# [The task]
Transcribe only the part of the material below that begins at the line containing "This screenshot has height=682, width=1361." and ends at the line containing "the Adminstrator Admin", with both kept and images left out.

# [Record excerpts]
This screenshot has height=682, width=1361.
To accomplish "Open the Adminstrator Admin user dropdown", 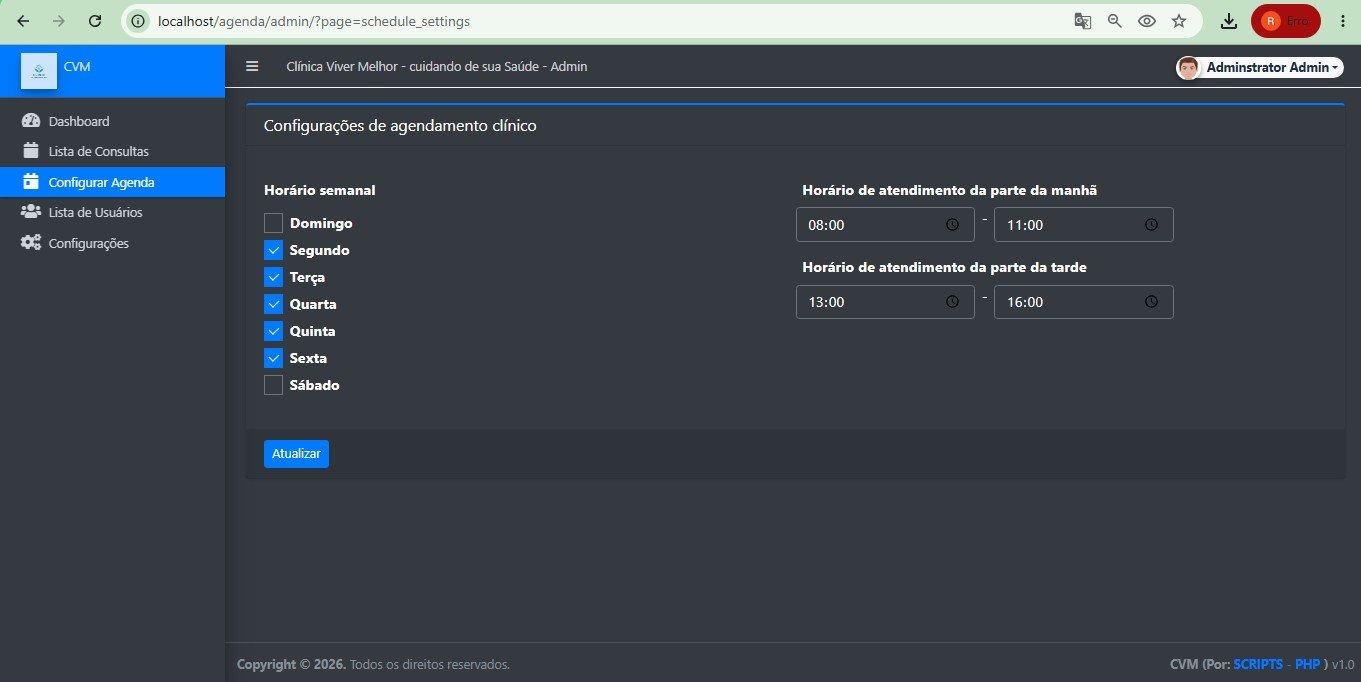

...

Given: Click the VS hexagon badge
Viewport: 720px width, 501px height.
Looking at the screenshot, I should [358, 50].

==

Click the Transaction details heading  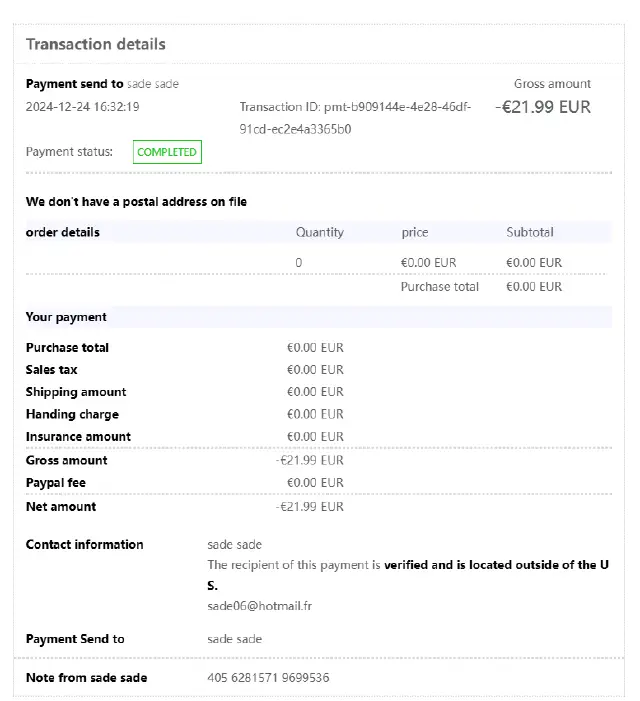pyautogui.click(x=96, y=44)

# [Task response]
This screenshot has height=682, width=1361.
To accomplish "Open the Adminstrator Admin user dropdown", 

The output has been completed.